● Document passage:

Segment Open

MPs have delivered impassioned pleas on behalf of freelancers falling through the cracks of support schemes but the government seems unlikely to budge.
Green Party leader Caroline Lucas led yesterday’s House of Commons debate about the circa-3m self-employed workers who have been ineligible for both the Coronavirus Job Retention Scheme (JRS) and Self Employed Income Support Scheme (SEISS), many thousands of whom work in the television industry.
Freelancers who pay themselves with company dividends have been unable to get support, as have those paid via short-term PAYE contracts and those who earned profits of more than £50,000 for the previous tax year – a ceiling that doesn’t exist for the JRS.
Freelancers who are engaged by the public service divisions in the BBC have also struggled to access support.
“The government scheme penalises a wide range of people,” said Lucas.
“I am sure all members of the House know this, although, frankly, I am less sure that Treasury ministers know.”
She cited an exchange between shadow culture minster Tracy Brabin and Rishi Sunak earlier this week, during which the chancellor asserted that the only group of people excluded is those earning more than £50,000.
“I am not sure whether the chancellor just does not understand his own scheme or whether he was deliberately being economical with the truth,” added Lucas.
She was backed by a plethora of mostly-Labour MPs including Brabin, who called for a widening and back-dating of the schemes to cover for more self-employed people.
Lucas decried the endless meeting requests that have been denied by the Treasury, flagging the work of campaign groups such as ExcludedUK and ForgottenPAYE who have sent “copious correspondence to the chancellor, detailing the groups who are not eligible for income support”.
But speaking for the government, treasury minister Kemi Badenoch indicated the scheme is extremely unlikely to be widened, stating only that she would “endeavour to make sure that ExcludedUK and ForgottenPAYE receive a ministerial response to their letters”.
Badenoch detailed a number of reasons as to why the scheme couldn’t be opened up to those 3m that have missed out on support.
She went on to say: “The chancellor has acknowledged that the government has not been able to support everyone and we have been clear from the beginning that delivering the scheme for the self-employed is very difficult in the time available.
“They are a very diverse and wide mix of people, with a diverse mix of turnover and profits and monthly and annual variations, even in normal times.”
The issue has led to a growing sea-change in the UK TV industry’s freelancer landscape.
A survey from freelance collective Viva La PD in June found almost one-in-10 had already either left or taken active steps to leave the industry.
Broadcasting union Bectu head Philippa Childs described the goverrnment’s position as “intransient”.
“Rather than burying their heads in the sand over the recession and continuing downturn in the sector, ministers must act to help,” she demanded.

Segment Closed

● Set of tasks:
[A] List every person named in the article about freelancers left out of coronavirus support schemes.
[B] Copy the stretch of the article from "She went on" through "the time available." word for word.
Draw only on the article above and on nothing outside it.

● Data section:
Segment Open

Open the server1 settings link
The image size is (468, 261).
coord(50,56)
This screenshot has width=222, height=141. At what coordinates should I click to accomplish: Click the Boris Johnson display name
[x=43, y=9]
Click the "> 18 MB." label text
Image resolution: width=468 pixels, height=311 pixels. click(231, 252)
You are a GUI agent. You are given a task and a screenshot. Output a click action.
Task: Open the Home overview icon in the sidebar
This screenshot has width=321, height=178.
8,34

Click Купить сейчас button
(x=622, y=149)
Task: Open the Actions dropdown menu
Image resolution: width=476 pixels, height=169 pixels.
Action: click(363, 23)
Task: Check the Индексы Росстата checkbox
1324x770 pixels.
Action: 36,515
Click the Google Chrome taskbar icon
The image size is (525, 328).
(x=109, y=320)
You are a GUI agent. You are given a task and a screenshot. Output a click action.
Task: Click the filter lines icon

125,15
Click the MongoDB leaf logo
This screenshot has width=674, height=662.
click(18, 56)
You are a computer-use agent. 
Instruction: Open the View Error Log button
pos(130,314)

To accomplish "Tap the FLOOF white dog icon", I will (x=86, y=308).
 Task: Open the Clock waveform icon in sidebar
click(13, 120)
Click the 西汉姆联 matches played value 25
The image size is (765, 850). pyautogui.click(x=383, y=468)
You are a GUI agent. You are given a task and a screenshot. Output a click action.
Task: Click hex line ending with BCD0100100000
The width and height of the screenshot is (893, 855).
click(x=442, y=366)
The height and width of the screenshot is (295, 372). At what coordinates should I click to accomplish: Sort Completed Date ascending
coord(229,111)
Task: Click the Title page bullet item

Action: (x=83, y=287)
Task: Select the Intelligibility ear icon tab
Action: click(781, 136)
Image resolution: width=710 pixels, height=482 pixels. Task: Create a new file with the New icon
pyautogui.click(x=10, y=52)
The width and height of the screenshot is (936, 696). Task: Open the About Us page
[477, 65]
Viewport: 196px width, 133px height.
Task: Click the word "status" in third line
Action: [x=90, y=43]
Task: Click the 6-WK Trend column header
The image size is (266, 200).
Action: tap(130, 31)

Segment Closed

● Answers to the tasks:
[A] Caroline Lucas, Tracy Brabin, Rishi Sunak, Kemi Badenoch, Philippa Childs

[B]
She went on to say: “The chancellor has acknowledged that the government has not been able to support everyone and we have been clear from the beginning that delivering the scheme for the self-employed is very difficult in the time available.